March 7, 2012

A TREE GROWS WHERE IT’S NEEDED

Traces of spring are easy to see as I walk through my garden. Green shoots are everywhere though the temperature is cold enough to oblige me to wear a jacket and mittens. The view from my front window is glorious, too. There, the sight of parked cars is softened by the branches of a large, flowering plum tree. It has stood outside my window for the 35 years I have occupied the premises and before. I’ve grown so accustomed to it, I sometimes forget it’s standing there.

(courtesy: flickr.com)

Yesterday, small buds appeared to indicate that winter is giving way to the coming season. I found the sight comforting, though a night wind had damaged one of the smaller branches. The broken limb lay on the pavement and the wound on the trunk was directly in my line of vision. I wondered if the tree would survive.

As I thought about this tree’s future, another one came to mind: Betty Smith’s, “A Tree Grows in Brooklyn.” The story is about an Irish immigrant family living in New York’s squalor between 1912 and World War II. Outside the family’s window stands a Tree of Heaven. It seems indestructible despite many attempts to uproot it. By the novel’s end, the family, now in better times, is about to move uptown and as if to celebrate their good fortune, the Tree of Heaven has sprouted a new shoot… a symbol of tenacity’s reward, perhaps. 

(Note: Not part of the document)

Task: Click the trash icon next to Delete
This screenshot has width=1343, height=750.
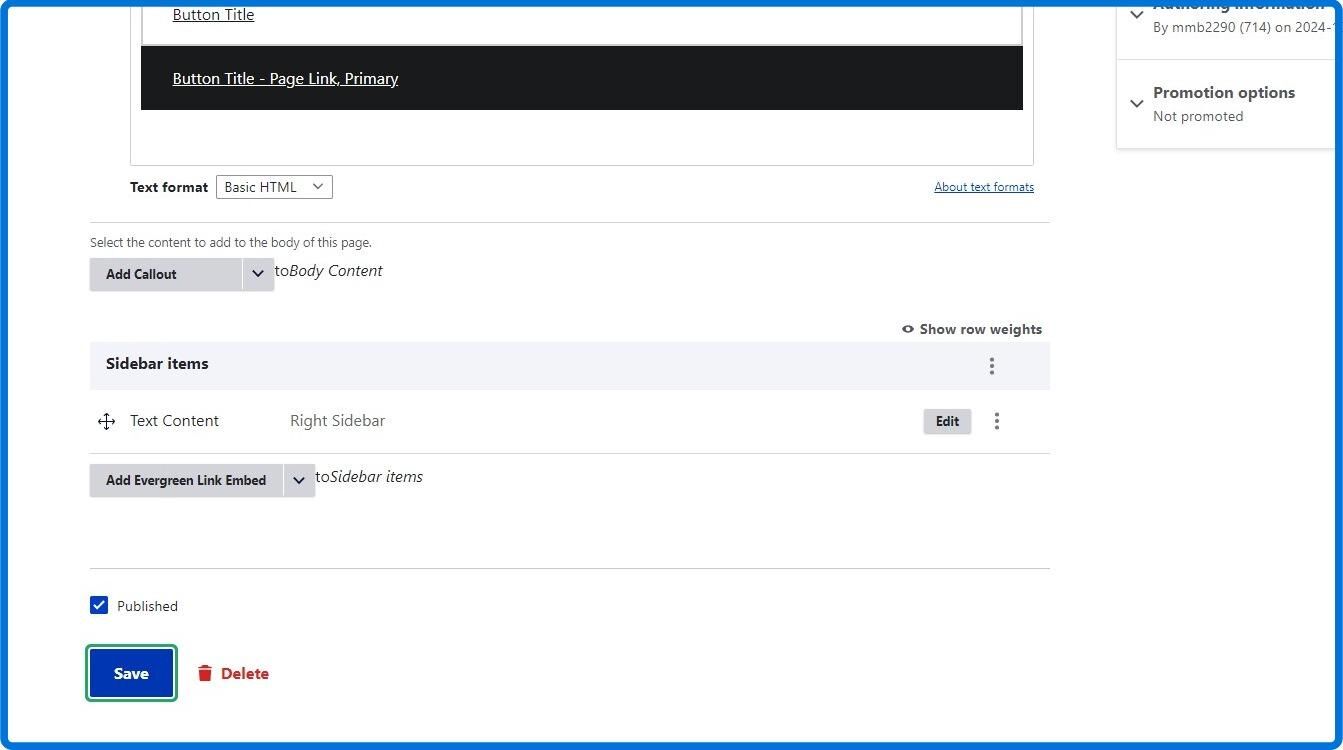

I hope my plum tree has that same courage as the fictional one. I’ve given it the best of care, of course; but even trees have a natural life span. Still, it has stood outside my window for decades, filling the space with frothy blossoms in spring and garnet leaves in summer or reaching bare, gothic limbs to the heavens in winter. It has cheered me through a presumed terminal illness, through one or two major surgeries and kept me cheerful when, for a time, I lived from hand to mouth without employment. For years, it has peered into my rooms and watched my hair turn from brown to grey. We have grown old together and during that time, the tree has taught me steadfastness and hope. For every winter there is a spring.  For every loss there is renewal.  

Despite its wound, I am certain my plum tree will survive another season… as probably will I. A tree grows in Portland as it does in Brooklyn, in Timbuktu and the Himalayas, a silent messenger to remind us that there is always hope and that most traumas can be endured.